O fundador da CoinFund, Jake Brukhman, disse que a disputa de controlo de exportação da Anthropic mostra por que razão as redes descentralizadas de IA estão a ganhar atenção como um possível contrapeso ao controlo centralizado de modelos.
- Jake Brukhman disse que o encerramento do modelo da Anthropic mostra como a IA de fronteira pode enfrentar controlo governamental direto.
- Equipas de IA descentralizada estão a testar treino distribuído de GPU enquanto o acesso a computação centralizada enfrenta regras mais apertadas.
- A Pluralis está a explorar a propriedade tokenizada de modelos de IA ao dividir pesos entre participantes e operadores da rede.
Numa publicação X de 13 de junho, Brukhman disse que os modelos de IA são uma força centralizadora e um alvo importante para o controlo governamental. Ele associou essa visão à decisão da Anthropic de cumprir uma diretiva dos EUA que a forçou a suspender o acesso ao Fable 5 e ao Mythos 5.
A Anthropic disse que a ordem exigia que bloqueasse o acesso a cidadãos estrangeiros, incluindo funcionários estrangeiros, dentro ou fora dos Estados Unidos. A empresa disse que desativou ambos os modelos para todos os utilizadores para cumprir a diretiva, enquanto outros modelos Claude permaneceram disponíveis.

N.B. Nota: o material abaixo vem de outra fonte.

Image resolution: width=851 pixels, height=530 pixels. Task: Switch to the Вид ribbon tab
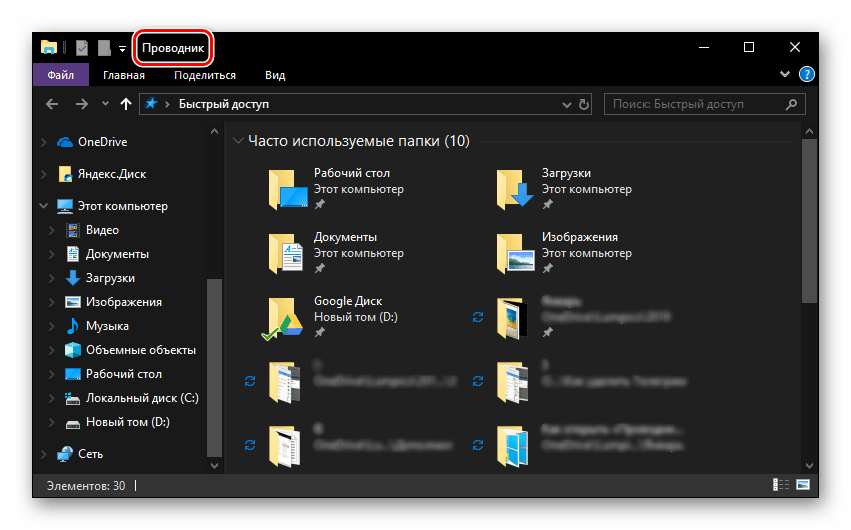275,75
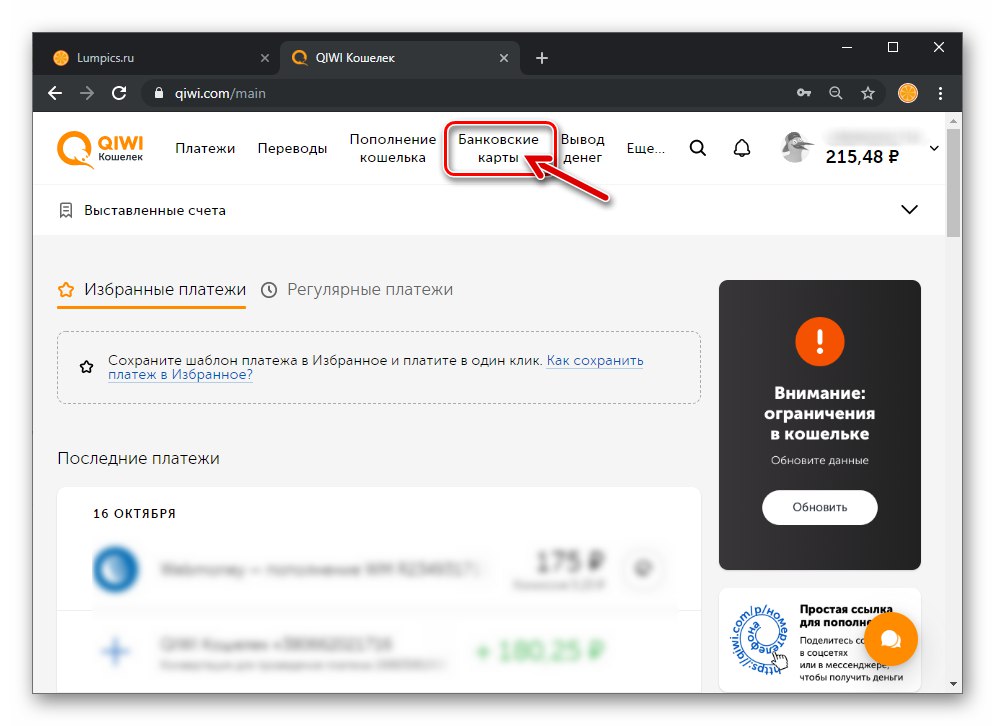The width and height of the screenshot is (995, 726).
Task: Click the profile avatar in QIWI header
Action: coord(797,147)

Encerramento da Anthropic destaca treino distribuído de GPU
Brukhman disse que as redes descentralizadas podem atuar como um contrapeso porque o primeiro grande problema da IA é o acesso a computação em larga escala. "A resposta é simples: há computação GPU commodity suficiente no mundo para competir na fronteira", escreveu, acrescentando que são necessários novos métodos de treino para a utilizar.

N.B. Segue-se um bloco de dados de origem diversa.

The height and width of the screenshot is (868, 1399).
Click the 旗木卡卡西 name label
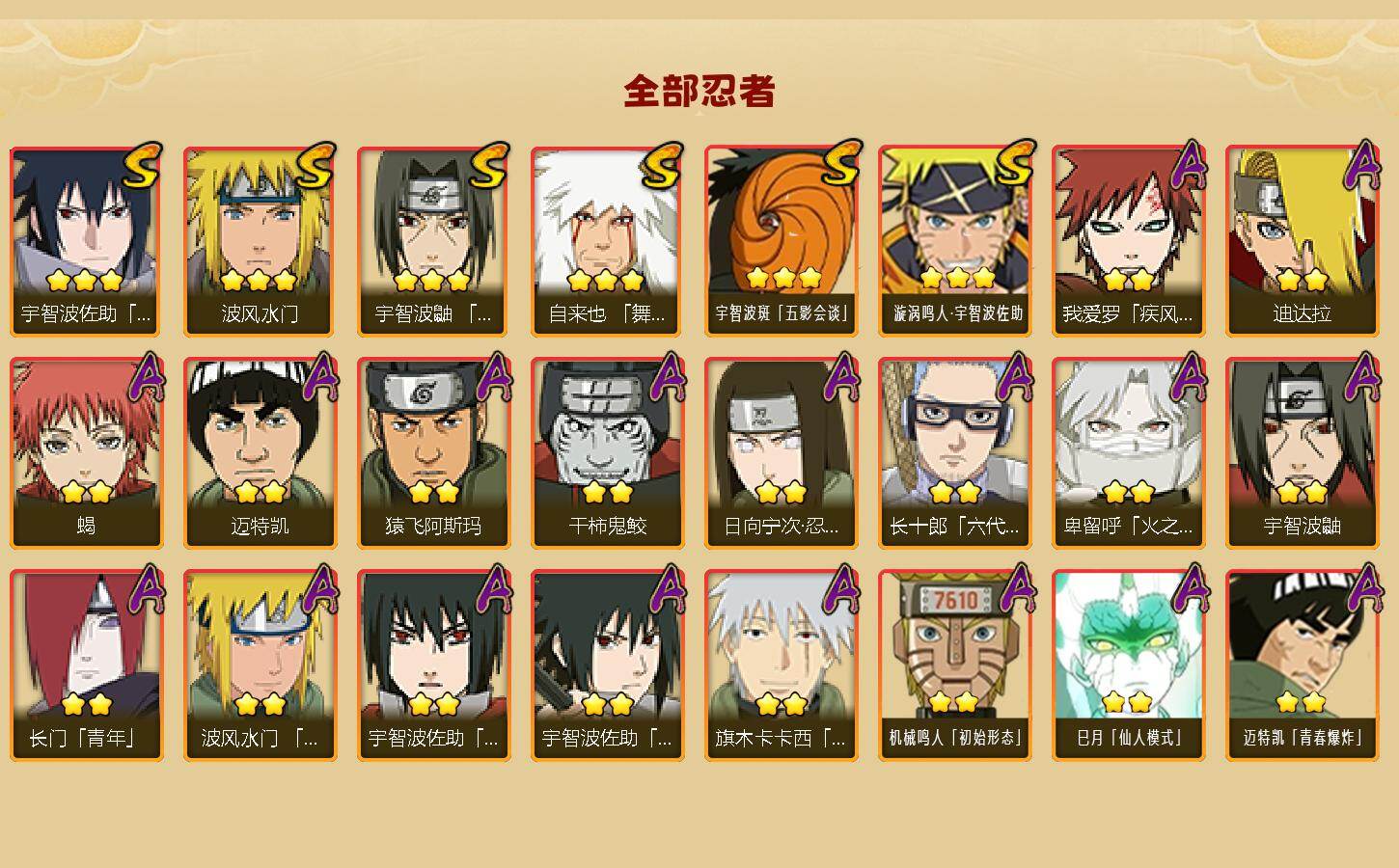click(781, 738)
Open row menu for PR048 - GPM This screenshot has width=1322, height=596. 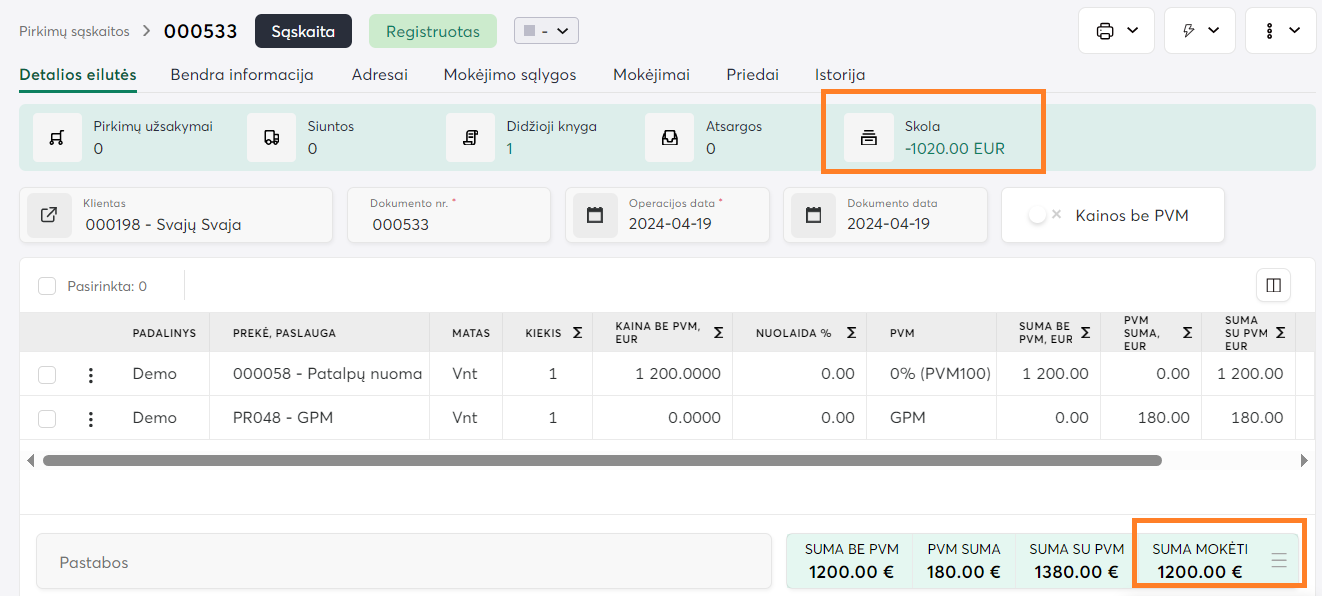[91, 419]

Ele nomeou Gensyn, Prime Intellect, Bagel, Pluralis, Nous Research, Macrocosmos AI e Covenant como equipas a trabalhar em treino distribuído. Ele disse que o seu trabalho mostra que o treino descentralizado é possível, mais barato e quase tão eficiente quanto os sistemas centralizados, embora o setor ainda enfrente limites técnicos.
Modelo Pluralis atrai foco empresarial
Brukhman também apontou para o problema empresarial que a IA de código aberto enfrenta. Ele argumentou que os modelos abertos podem ser úteis, mas muitas vezes carecem de um modelo de receitas suficientemente forte para suportar os custos de treino de fronteira.

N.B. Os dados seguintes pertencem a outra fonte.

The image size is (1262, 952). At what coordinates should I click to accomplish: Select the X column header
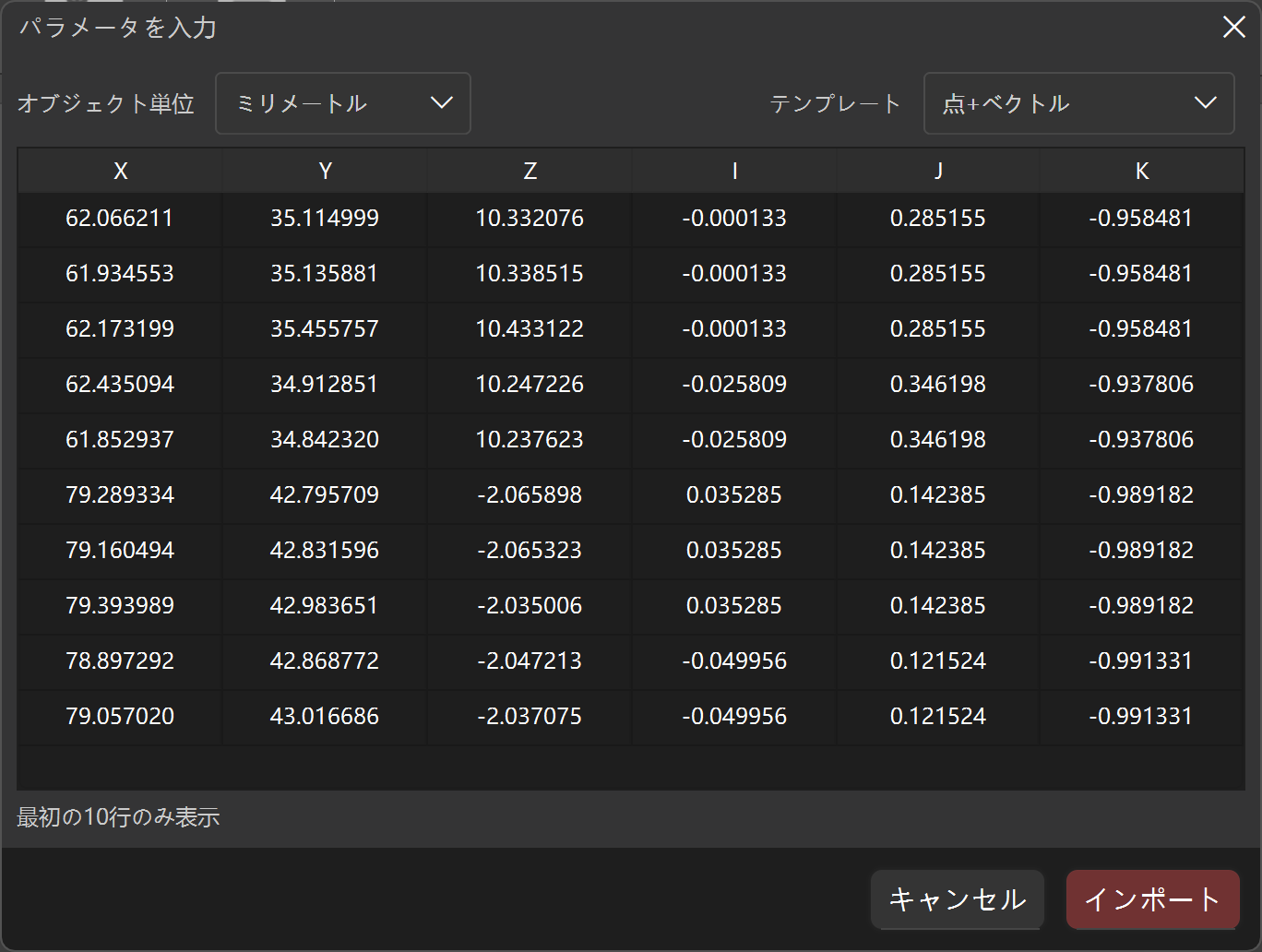coord(120,171)
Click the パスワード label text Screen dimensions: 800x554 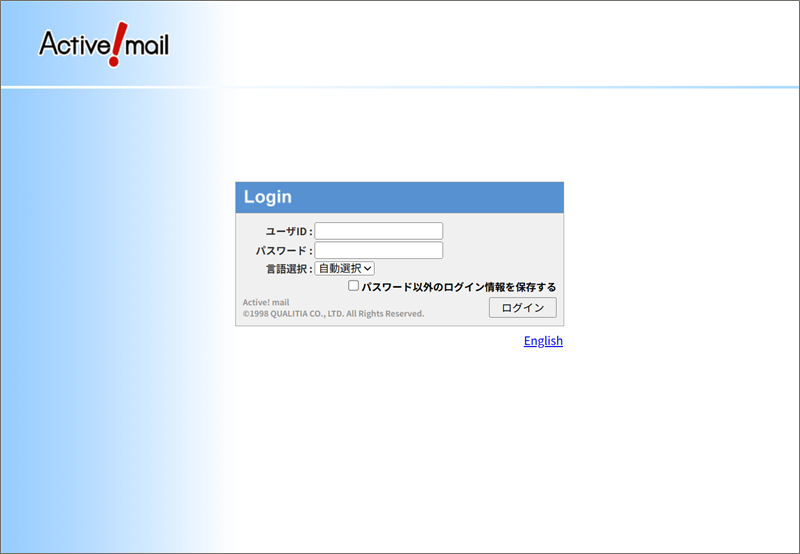[283, 251]
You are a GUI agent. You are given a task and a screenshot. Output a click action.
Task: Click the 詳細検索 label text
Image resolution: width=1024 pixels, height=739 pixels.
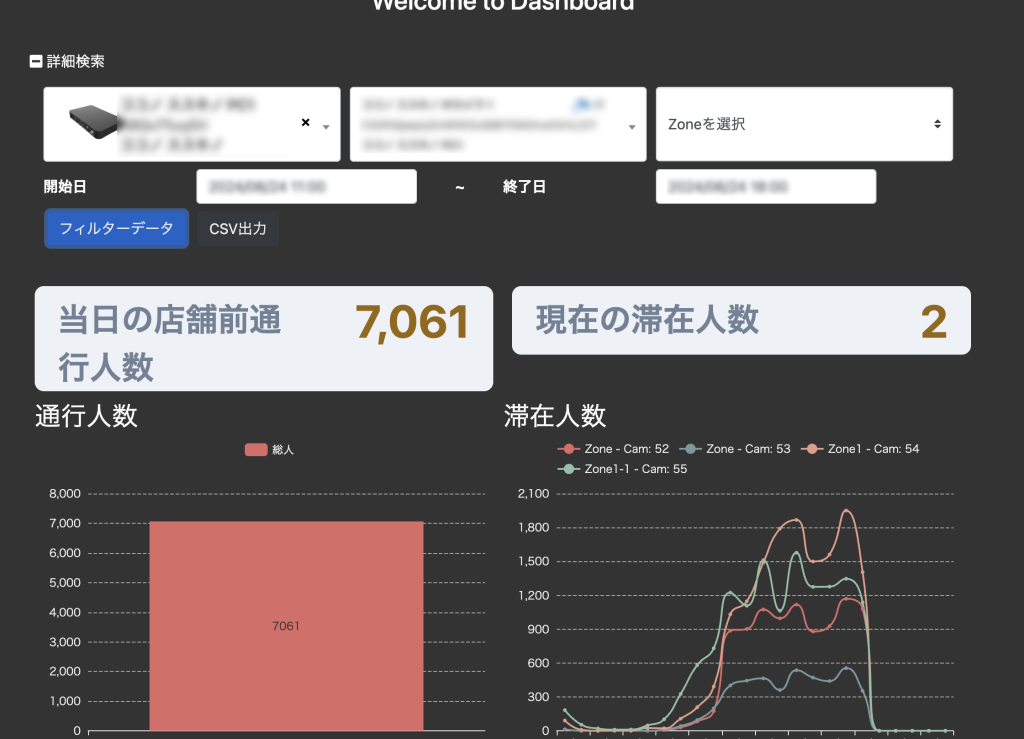click(76, 62)
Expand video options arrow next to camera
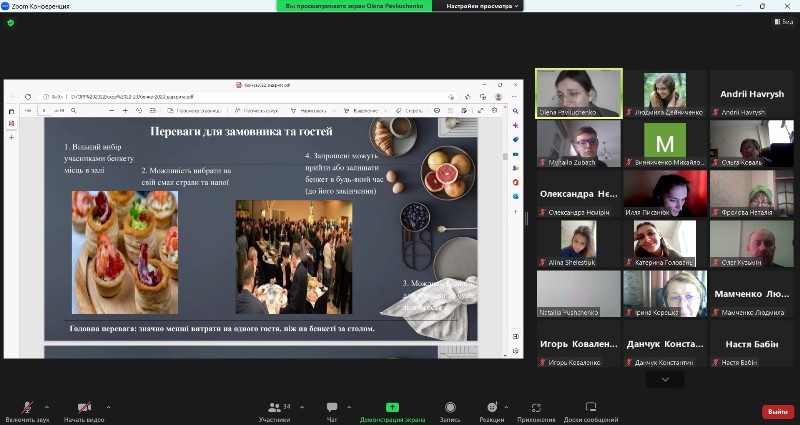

Ele disse que a Pluralis propôs uma resposta ao dividir os pesos do modelo entre os participantes. Na sua opinião, essa estrutura pode suportar modelos de IA tokenizados porque nenhum participante detém o modelo completo, enquanto a rede ainda pode fornecer acesso ao sistema.
Pressão mais ampla sobre IA
Conforme noticiado anteriormente pelo crypto.news, a Anthropic lançou o Fable 5 apenas dias antes do encerramento, apresentando-o como um modelo de classe Mythos com salvaguardas adicionais. O mesmo relatório disse que alguns pedidos de cibersegurança, biologia, química e destilação seriam reencaminhados para o Claude Opus 4.8.
Relatórios anteriores também mostraram a escala da procura por infraestrutura de IA. A Blackstone e a Apollo estavam a preparar cerca de 36 mil milhões de dólares em financiamento de dívida para a expansão do Google TPU da Anthropic. Reportagens separadas sobre infraestrutura de IA aberta disseram que o acesso concentrado a computação pode deixar regiões inteiras dependentes de alguns fornecedores.
Brukhman enquadrou o momento como uma escolha entre IA centralizada e IA pública em redes abertas. "Este é o momento da verdade", escreveu, perguntando se a IA cairá sob "censura e controlo governamental unilateral" ou avançará para sistemas descentralizados.